Developers claim they’ve been deliberately omitted from the credits of ‘The Callisto Protocol’
Twenty developers have claimed they’ve been deliberately left off the credits for Striking Distance Studios’ The Callisto Protocol.
The developers claim they did extensive work on the survival horror game, but left the studio before the game was finished.
“I understand if a contractor does a small amount of work for a few months and is left off, but we’re talking full-time employees with over a year invested in the title, and had a hand in significant parts of the product,” one developer told Gamesindustry.Biz. “That’s where the surprise has come from for a lot of us.”

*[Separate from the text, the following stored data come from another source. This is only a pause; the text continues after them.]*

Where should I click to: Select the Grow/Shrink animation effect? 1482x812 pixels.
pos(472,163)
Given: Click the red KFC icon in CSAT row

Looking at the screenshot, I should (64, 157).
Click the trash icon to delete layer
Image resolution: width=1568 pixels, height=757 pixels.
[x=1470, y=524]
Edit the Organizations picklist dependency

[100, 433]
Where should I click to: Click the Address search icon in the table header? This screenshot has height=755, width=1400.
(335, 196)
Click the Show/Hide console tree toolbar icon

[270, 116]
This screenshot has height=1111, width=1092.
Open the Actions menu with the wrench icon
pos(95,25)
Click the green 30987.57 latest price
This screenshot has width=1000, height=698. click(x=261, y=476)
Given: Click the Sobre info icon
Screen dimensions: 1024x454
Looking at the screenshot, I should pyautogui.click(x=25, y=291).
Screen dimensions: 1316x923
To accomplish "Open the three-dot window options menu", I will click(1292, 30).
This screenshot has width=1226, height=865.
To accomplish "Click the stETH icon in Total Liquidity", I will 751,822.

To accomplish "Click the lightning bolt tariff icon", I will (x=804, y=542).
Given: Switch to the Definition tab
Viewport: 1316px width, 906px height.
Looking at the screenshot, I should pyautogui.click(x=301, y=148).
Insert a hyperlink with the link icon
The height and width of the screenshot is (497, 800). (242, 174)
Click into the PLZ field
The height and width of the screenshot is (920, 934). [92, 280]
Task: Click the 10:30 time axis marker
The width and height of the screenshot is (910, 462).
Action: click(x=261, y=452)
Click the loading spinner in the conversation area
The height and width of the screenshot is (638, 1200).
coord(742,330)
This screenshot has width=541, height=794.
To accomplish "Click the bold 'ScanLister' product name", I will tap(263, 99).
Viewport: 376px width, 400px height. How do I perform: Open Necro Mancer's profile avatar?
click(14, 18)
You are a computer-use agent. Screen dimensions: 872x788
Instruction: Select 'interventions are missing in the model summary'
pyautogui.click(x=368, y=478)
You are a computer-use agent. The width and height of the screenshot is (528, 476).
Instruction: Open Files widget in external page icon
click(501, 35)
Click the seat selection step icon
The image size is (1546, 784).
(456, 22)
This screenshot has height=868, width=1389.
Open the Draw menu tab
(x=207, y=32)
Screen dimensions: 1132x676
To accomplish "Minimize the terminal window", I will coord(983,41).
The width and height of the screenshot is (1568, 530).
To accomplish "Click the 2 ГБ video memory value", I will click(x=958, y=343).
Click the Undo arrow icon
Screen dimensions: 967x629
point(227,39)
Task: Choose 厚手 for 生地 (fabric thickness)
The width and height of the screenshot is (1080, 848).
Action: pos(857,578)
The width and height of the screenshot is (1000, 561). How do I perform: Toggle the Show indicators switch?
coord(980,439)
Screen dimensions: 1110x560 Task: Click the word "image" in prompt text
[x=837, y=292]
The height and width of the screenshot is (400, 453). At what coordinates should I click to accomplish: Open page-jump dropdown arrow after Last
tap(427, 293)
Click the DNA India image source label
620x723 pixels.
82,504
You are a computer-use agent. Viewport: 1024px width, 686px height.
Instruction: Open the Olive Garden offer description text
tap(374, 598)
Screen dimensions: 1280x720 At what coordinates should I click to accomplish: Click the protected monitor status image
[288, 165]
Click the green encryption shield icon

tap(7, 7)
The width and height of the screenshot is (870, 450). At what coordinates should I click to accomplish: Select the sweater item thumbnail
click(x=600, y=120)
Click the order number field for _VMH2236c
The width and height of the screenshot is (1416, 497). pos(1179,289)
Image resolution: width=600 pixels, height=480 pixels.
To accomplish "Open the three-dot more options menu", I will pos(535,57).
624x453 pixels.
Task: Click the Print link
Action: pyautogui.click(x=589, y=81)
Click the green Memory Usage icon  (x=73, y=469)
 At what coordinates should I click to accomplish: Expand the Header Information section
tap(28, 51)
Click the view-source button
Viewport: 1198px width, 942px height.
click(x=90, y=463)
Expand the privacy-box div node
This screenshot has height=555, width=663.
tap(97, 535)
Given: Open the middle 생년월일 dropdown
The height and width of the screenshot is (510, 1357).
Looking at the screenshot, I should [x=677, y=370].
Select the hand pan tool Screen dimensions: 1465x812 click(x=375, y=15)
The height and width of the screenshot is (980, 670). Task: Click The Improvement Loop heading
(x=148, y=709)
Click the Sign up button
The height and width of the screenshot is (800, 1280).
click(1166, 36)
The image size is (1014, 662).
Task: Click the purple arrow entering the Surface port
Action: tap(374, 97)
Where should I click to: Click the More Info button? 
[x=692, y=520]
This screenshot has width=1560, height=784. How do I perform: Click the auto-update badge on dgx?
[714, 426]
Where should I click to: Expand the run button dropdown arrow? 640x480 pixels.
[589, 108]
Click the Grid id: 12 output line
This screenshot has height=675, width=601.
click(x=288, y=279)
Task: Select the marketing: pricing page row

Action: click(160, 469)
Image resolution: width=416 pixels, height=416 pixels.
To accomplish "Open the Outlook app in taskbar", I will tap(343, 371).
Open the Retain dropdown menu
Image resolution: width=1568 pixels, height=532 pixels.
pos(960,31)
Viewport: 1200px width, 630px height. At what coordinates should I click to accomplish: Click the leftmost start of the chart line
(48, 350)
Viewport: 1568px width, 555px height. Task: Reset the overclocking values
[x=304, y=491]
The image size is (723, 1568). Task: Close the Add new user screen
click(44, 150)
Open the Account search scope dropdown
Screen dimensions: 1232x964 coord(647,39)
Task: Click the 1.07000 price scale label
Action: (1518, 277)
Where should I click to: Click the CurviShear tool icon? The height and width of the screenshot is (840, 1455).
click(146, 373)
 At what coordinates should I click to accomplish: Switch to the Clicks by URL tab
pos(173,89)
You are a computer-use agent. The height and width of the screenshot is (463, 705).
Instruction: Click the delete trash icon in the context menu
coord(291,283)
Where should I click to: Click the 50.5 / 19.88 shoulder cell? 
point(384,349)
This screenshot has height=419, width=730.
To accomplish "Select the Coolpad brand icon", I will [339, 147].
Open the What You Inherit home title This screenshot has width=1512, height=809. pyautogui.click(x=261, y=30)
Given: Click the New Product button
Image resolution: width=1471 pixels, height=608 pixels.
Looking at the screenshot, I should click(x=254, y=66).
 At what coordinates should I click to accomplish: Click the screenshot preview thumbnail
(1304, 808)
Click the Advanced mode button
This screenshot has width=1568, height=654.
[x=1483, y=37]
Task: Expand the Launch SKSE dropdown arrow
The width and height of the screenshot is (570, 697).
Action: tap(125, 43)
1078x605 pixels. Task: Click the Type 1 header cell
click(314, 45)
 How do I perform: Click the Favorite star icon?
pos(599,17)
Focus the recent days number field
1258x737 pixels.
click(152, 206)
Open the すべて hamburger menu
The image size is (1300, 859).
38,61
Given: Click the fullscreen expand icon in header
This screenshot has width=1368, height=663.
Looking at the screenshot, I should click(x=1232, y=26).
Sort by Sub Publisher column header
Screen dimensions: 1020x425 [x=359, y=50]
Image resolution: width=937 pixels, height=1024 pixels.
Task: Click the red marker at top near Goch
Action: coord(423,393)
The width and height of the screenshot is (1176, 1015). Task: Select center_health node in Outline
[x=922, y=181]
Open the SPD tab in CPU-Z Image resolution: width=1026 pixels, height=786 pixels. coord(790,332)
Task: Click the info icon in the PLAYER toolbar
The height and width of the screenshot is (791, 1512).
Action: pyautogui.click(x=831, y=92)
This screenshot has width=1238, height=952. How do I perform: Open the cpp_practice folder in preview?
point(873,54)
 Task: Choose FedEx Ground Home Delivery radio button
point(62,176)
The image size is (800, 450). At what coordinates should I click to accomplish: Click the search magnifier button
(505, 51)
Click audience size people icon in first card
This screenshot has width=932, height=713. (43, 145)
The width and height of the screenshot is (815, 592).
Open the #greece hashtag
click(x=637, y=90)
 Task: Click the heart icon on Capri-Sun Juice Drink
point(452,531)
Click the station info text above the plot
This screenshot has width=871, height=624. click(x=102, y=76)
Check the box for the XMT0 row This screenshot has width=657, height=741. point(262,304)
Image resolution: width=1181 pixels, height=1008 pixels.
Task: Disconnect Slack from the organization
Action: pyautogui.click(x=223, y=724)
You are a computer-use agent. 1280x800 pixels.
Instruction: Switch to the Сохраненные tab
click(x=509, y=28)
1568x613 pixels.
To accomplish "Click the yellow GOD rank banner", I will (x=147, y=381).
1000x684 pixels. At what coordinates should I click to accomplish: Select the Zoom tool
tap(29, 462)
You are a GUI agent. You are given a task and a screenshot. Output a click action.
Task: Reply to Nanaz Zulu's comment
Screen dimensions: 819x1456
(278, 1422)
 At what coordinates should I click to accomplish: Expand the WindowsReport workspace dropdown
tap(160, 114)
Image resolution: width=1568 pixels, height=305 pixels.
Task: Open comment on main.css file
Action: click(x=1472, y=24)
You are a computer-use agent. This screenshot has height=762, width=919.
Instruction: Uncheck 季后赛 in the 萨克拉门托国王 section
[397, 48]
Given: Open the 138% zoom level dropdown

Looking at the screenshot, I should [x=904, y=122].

“It definitely stings,” another added. “It sucks. I made a good amount of contribution and worked on it for [a length of time]. To just not be there at all is shitty.”
According to the International Game Developers Association crediting standards, any team member who worked for the company for a minimum of 30 days, including contractors, must be credited accordingly while studios must also retain the names of staffers who leave before launch.
“There was definitely some amount of playing favourites with the people who got credited,” one source said. “My impression is that they pretty much picked people they liked or had some sort of relationship with, and those would get credit and the others wouldn’t.”
“Somebody wanted to send a message, and the message was, ‘Next time have a bit more loyalty to us’,” another said.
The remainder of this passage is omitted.